Very few people were classified with central/neuropathic sensitization. These results don’t support the degree of sensitization to thermal and pressure stimuli (both locally and remotely) that we previously identified using quantitative sensory testing in this same group versus healthy controls and cervical radiculopathy [9, 11]. The mis-match between our previous results (suggestive of widespread sensitization) and the present classification results (suggestive of peripheral neuropathic pain/sensitization) may be explained by potential over-estimation of the presence of pain sensitization in our previous work using group mean comparisons of quantitative sensory testing between healthy people and people with NSAP). However, an alternate explanation may be that clinical assessment frameworks are not yet sensitive enough. For example, one might challenge the practice of establishing the presence of neuropathic sensitization based on the LANSS questionnaire alone [2]. Certainly, the move seems to be towards interpreting neuropathic or pain sensitization using a more comprehensive assessment approach [12].

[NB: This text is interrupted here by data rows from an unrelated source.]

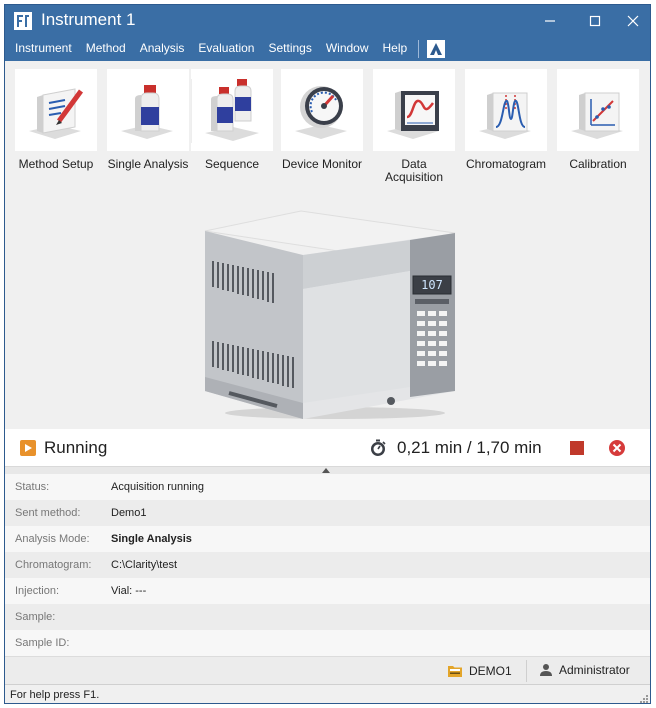 The height and width of the screenshot is (708, 656). What do you see at coordinates (322, 164) in the screenshot?
I see `device-monitor-label: Device Monitor` at bounding box center [322, 164].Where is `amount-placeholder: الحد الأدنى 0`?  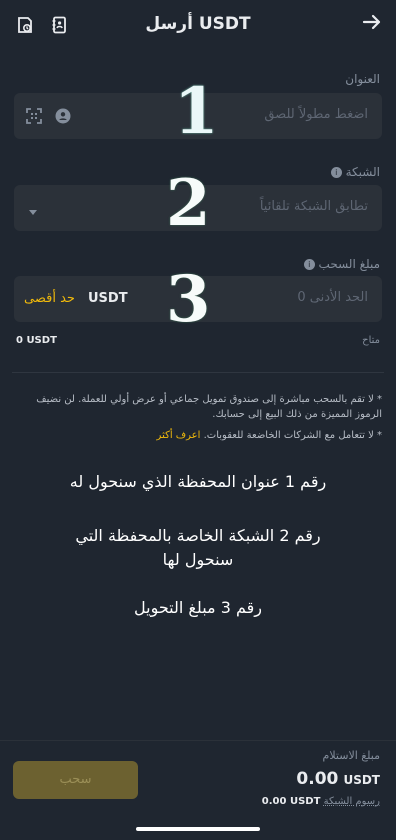
amount-placeholder: الحد الأدنى 0 is located at coordinates (332, 298).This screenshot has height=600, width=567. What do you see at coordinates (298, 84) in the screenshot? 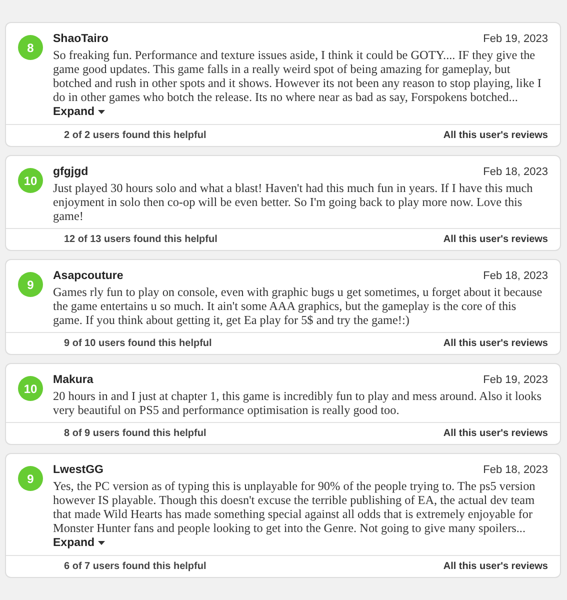
I see `review-text: So freaking fun. Performance and texture issues aside, I think it could be GOTY.... IF they give the game good updates. This game falls in a really weird spot of being amazing for gameplay, but botched and rush in other spots and it shows. However its not been any reason to stop playing, like I do in other games who botch the release. Its no where near as bad as say, Forspokens botched... Expand` at bounding box center [298, 84].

With the lack of gold-standard means of assessment, frameworks that assist clinical reasoning are very attractive. Ultimately, frameworks serve as a guide and should be integrated into clinical practice but we need to recognize the limitations of the algorithms evaluated. There is no substitute for sound clinical reasoning and reviewing the clinical presentation as treatment progresses. Whether pain classification helps to stratify care and whether this leads to better patient outcomes, while intuitive, needs much more research. Time will tell.

About Niamh Moloney

Niamh MoloneyNiamh Moloney is a musculoskeletal physiotherapist who, following her PhD at University College Dublin, moved to Australia and is currently a lecturer in Physiotherapy at Macquarie University. Her research relates to sensory profiling and assessment of pain sensitization in clinical practice. Outside of work, she is committed to regular ‘de-sensitising of her nervous system’ through yoga, rowing and exploring Sydney’s great bush walks.

References

  1. Haanpää, M., et al., NeuPSIG guidelines on neuropathic pain assessment. Pain, 2011. 152(1): p. 14-27.
  2. Schafer, A., T. Hall, and K. Briffa, Classification of low back- related leg pain- A proposed patho-mechanism based approach. Manual Therapy, 2009. 14(2): p. 222-230.
  3. Smart, K.M., et al., Mechanisms-based classifications of musculoskeletal pain: part 1 of 3: symptoms and signs of central sensitisation in patients with low back (+/- leg) pain. Man Ther, 2012. 17(4): p. 336-44.
  4. Smart, K.M., et al., Mechanisms-based classifications of musculoskeletal pain: Part 2 of 3: Symptoms and signs of peripheral neuropathic pain in patients with low back (±leg) pain. Manual Therapy, 2012. 17(4): p. 345-351.
  5. Smart, K.M., et al., Mechanisms-based classifications of musculoskeletal pain: part 3 of 3: symptoms and signs of nociceptive pain in patients with low back (+/- leg) pain. Man Ther, 2012. 17(4): p. 352-7.
  6. Moloney, N., et al., The clinical utility of pain classifictation in non-specific arm pain. Manual Therapy, 2015. 20(1): p. 157-65.
  7. Smart, K.M., et al., The discriminative validity of “nociceptive”, “peripheral neuropathic” and “central sensitisation” as mechanisms-based classifications of musculoskeletal pain. Clinical Journal of Pain, 2012. 28(9): p. 655-663.
  8. Greening, J., B. Lynn, and R. Leary, Sensory and autonomic function in the hands of patients with non-specific arm pain (NSAP) and asymptomatic office workers. Pain, 2003. 104: p. 275-281.
  9. Moloney, N.A., T.M. Hall, and C.M. Doody, Sensory hyperalgesia is characteristic of non-specific arm pain. Clinical Journal of Pain, 2013. 29: p. 948-956.
  10. Calder, K.M., D.W. Stashuk, and L. McLean, Motor unit potential morphology differences in individuals with non-specific arm pain and lateral epicondylitis. Journal of NeuroEngineering and Rehabilitation, 2008. 5(34).
  11. Moloney, N., T. Hall, and C. Doody, Divergent sensory phenotypes in nonspecific arm pain: comparisons with cervical radiculopathy. Archives of physical and medical rehabilitation, 2015. 96(2): p. 269-275.
  12. Nijs, J., et al., Applying modern pain neuroscience in clinical practice: Criteria for the classification of central sensitization pain Pain Physician, 2014. 17(5): p. 447-457.